Published: 24 September 2009

Abstract

Background

Using a combined in silico approach, we investigated the glycosylation of T cell epitopes and autoantigens. The present systems biology analysis was made possible by currently available databases (representing full proteomes, known human T cell epitopes and autoantigens) as well as glycosylation prediction tools.

Results

We analyzed the probable glycosylation of human T cell epitope sequences extracted from the ImmuneEpitope Database. Our analysis suggests that in contrast to full length SwissProt entries, only a minimal portion of experimentally verified T cell epitopes is potentially N- or O-glycosylated (2.26% and 1.22%, respectively). Bayesian analysis of entries extracted from the Autoantigen Database suggests a correlation between N-glycosylation and autoantigenicity.

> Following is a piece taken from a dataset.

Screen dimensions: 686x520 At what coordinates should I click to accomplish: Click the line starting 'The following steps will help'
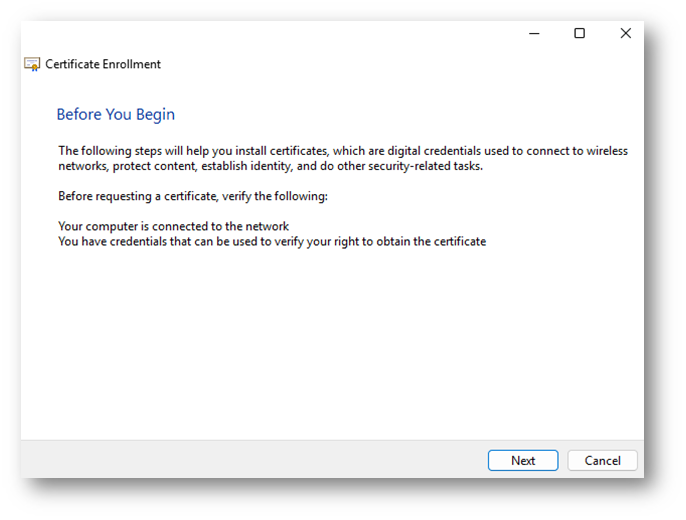click(343, 151)
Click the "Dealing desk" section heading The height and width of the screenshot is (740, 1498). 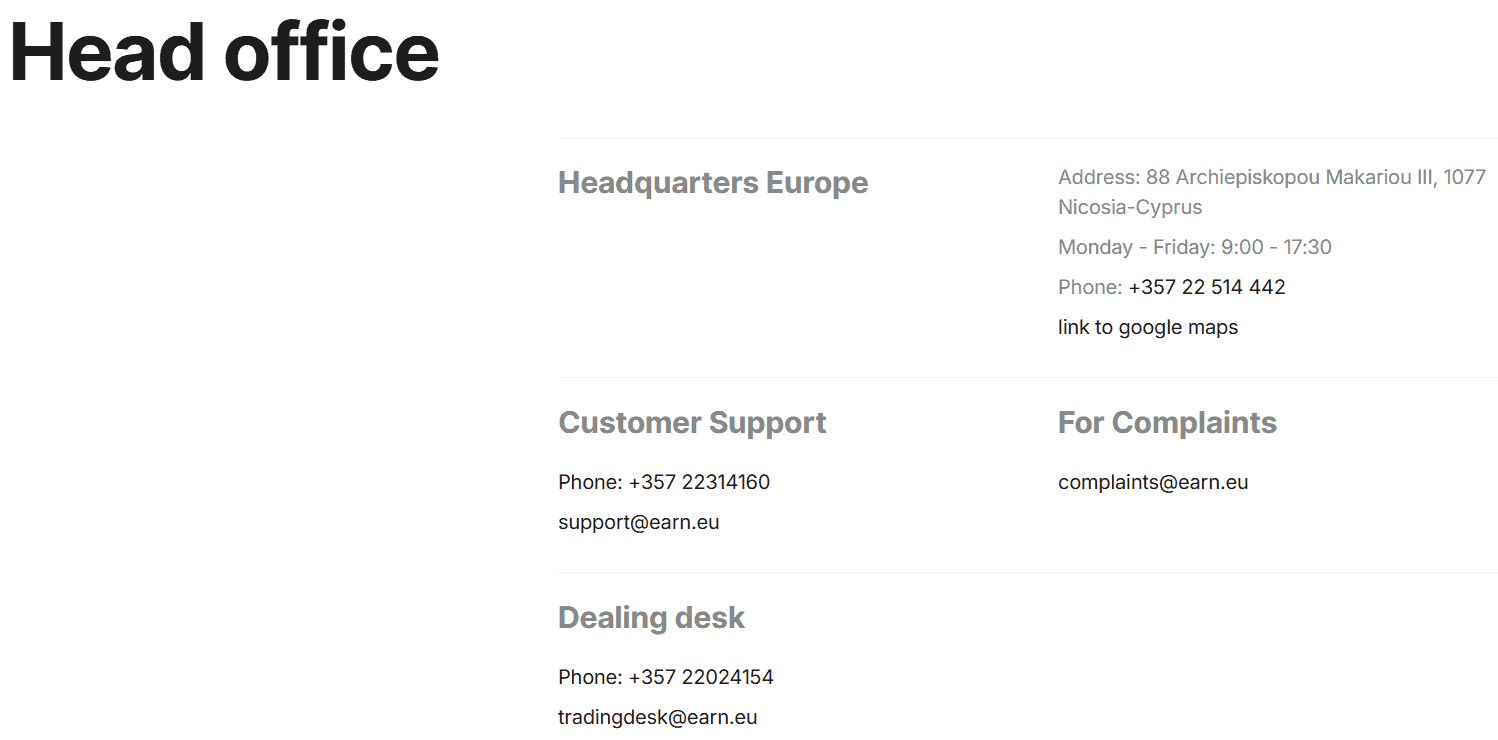(651, 617)
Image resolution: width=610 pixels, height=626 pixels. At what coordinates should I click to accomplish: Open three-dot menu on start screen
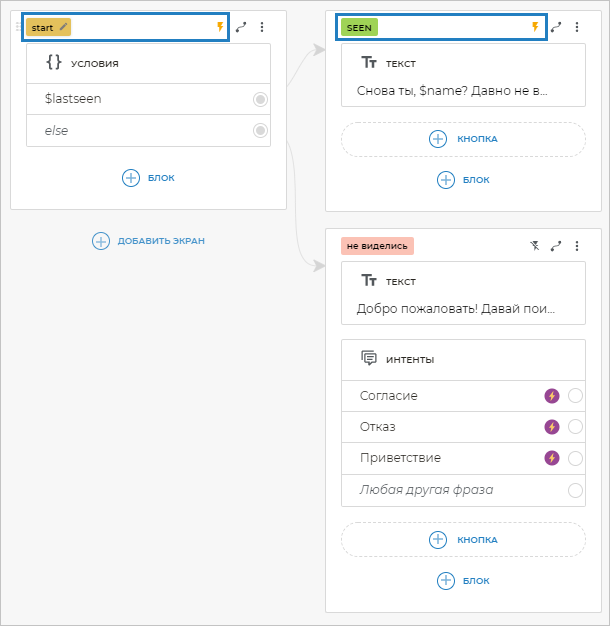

The analysis of random generated sequences shows that glycosylation probability is also affected by peptide length. Our data suggest that the lack of peptide glycosylation, a feature that probably favors effective recognition by T cells, might have resulted in a selective advantage for short peptides to become T cell epitopes. The length of T cell epitopes is at the intersection of curves determining specificity and glycosylation probability. Thus, the range of length of naturally occurring T cell epitopes may ensure the maximum specificity with the minimal glycosylation probability.

Conclusion

The findings of this bioinformatical approach shed light on fundamental factors that might have shaped adaptive immunity during evolution. Our data suggest that amino acid sequence-based hypo/non-glycosylation of certain segments of proteins might be substantial for determining T cell immunity/autoimmunity.